DATA FOR THIS TASK -
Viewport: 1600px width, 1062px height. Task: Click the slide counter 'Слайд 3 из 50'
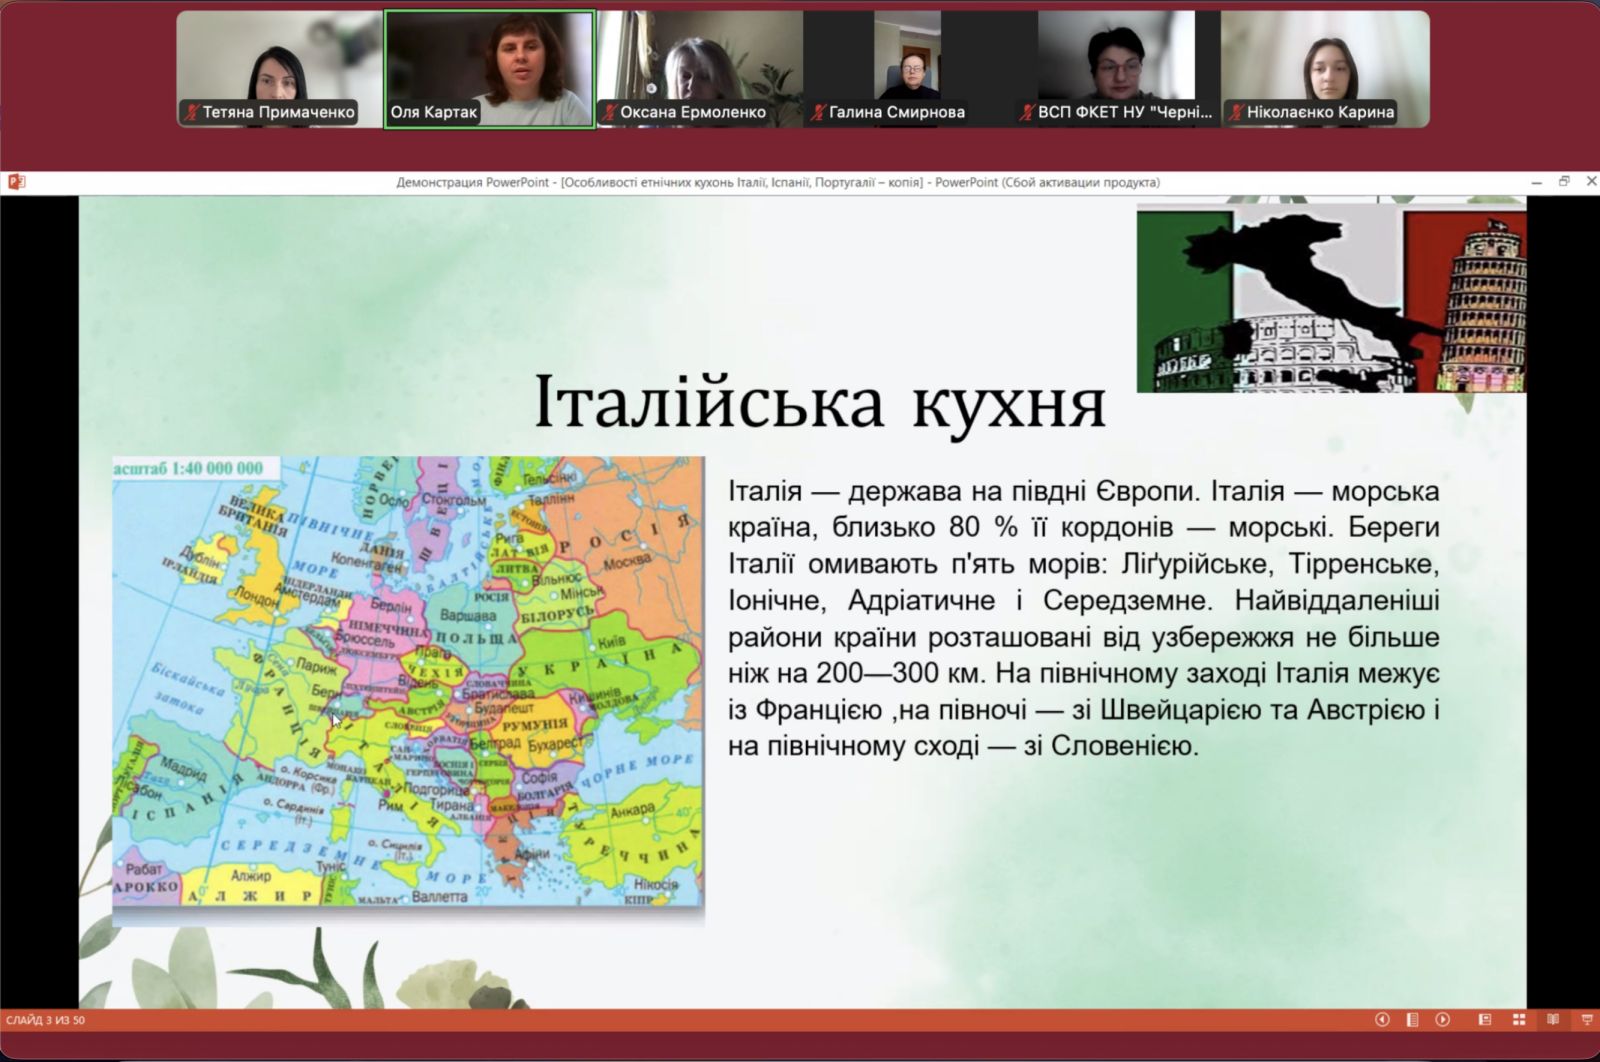point(46,1020)
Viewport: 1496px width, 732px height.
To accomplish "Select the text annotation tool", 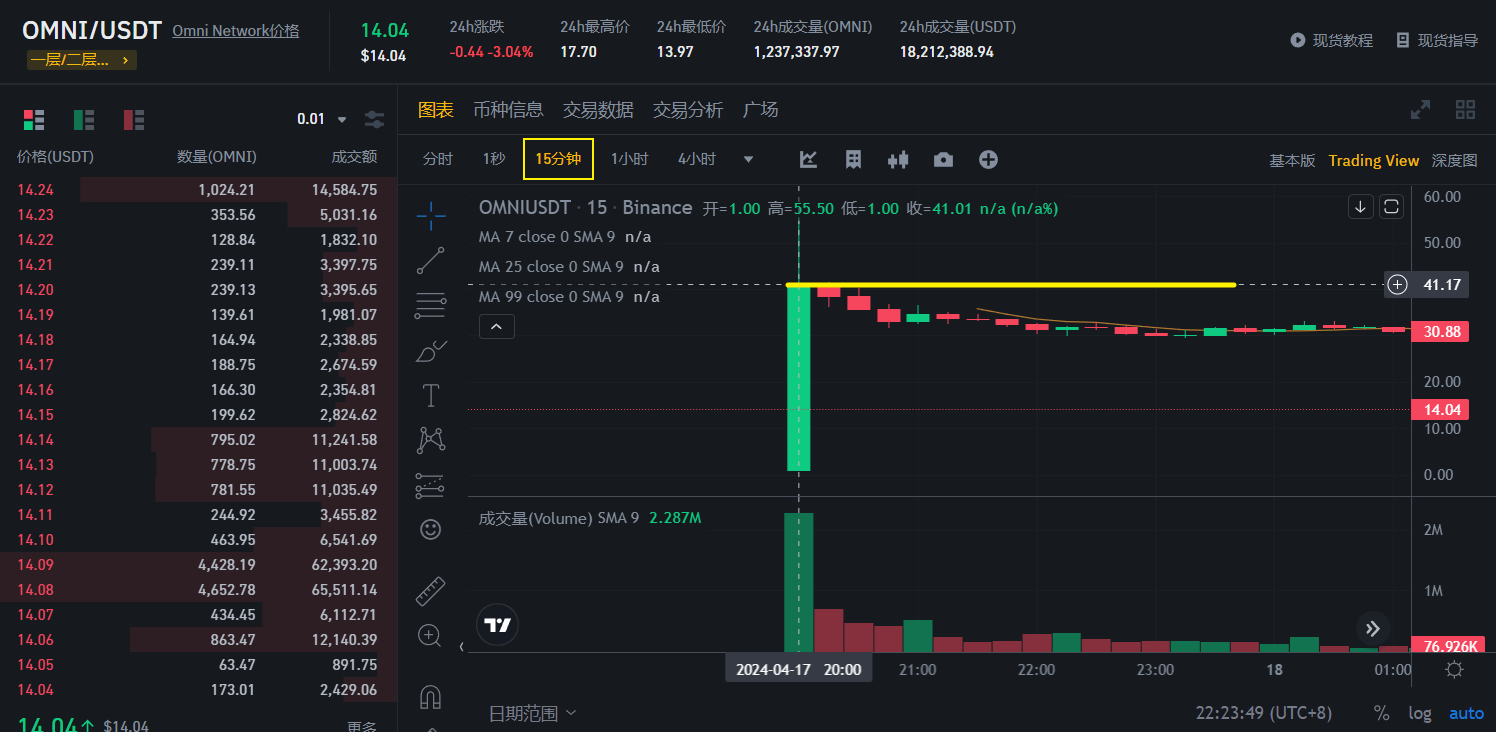I will tap(431, 396).
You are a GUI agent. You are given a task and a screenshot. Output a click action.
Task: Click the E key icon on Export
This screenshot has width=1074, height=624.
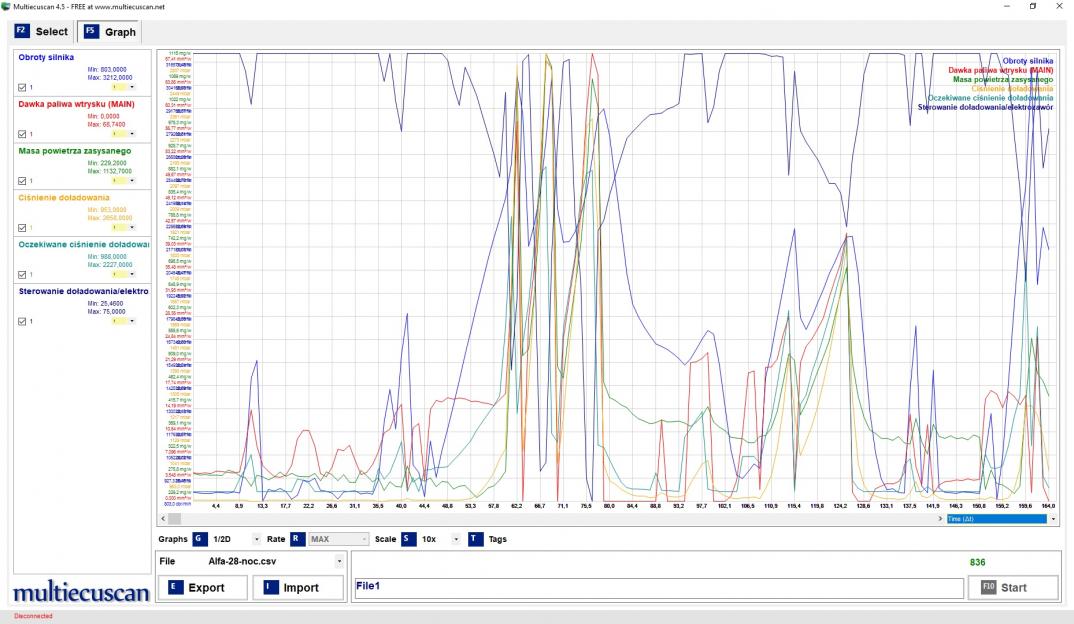176,587
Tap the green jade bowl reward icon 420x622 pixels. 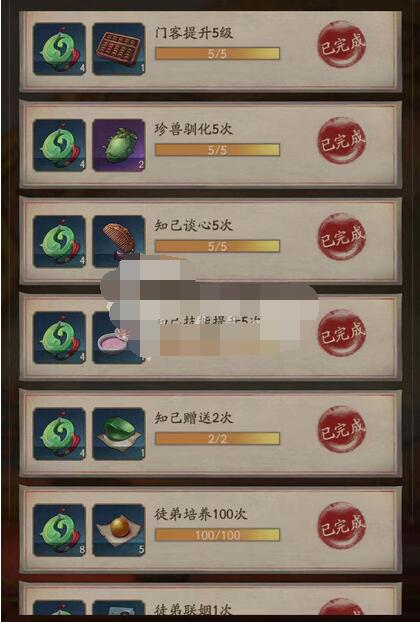tap(119, 434)
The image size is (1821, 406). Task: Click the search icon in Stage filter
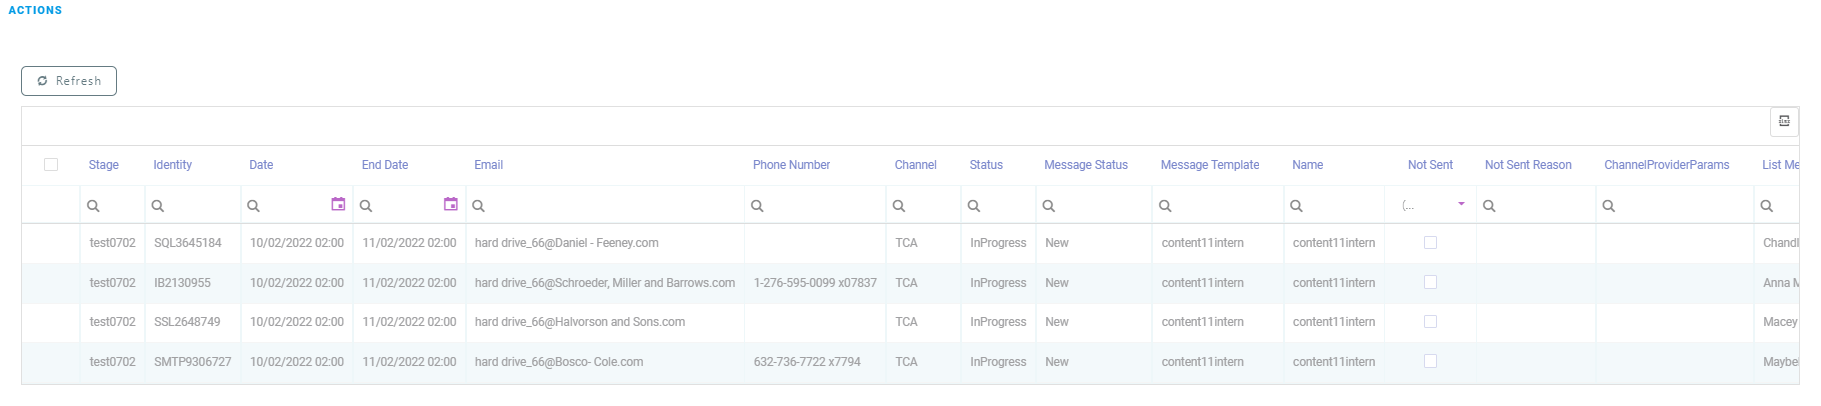[x=93, y=206]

WHAT TO WORK ON -
How many lines in the records above contain the string "height"? Reply with the number alone.

EXPECTED OUTPUT -
3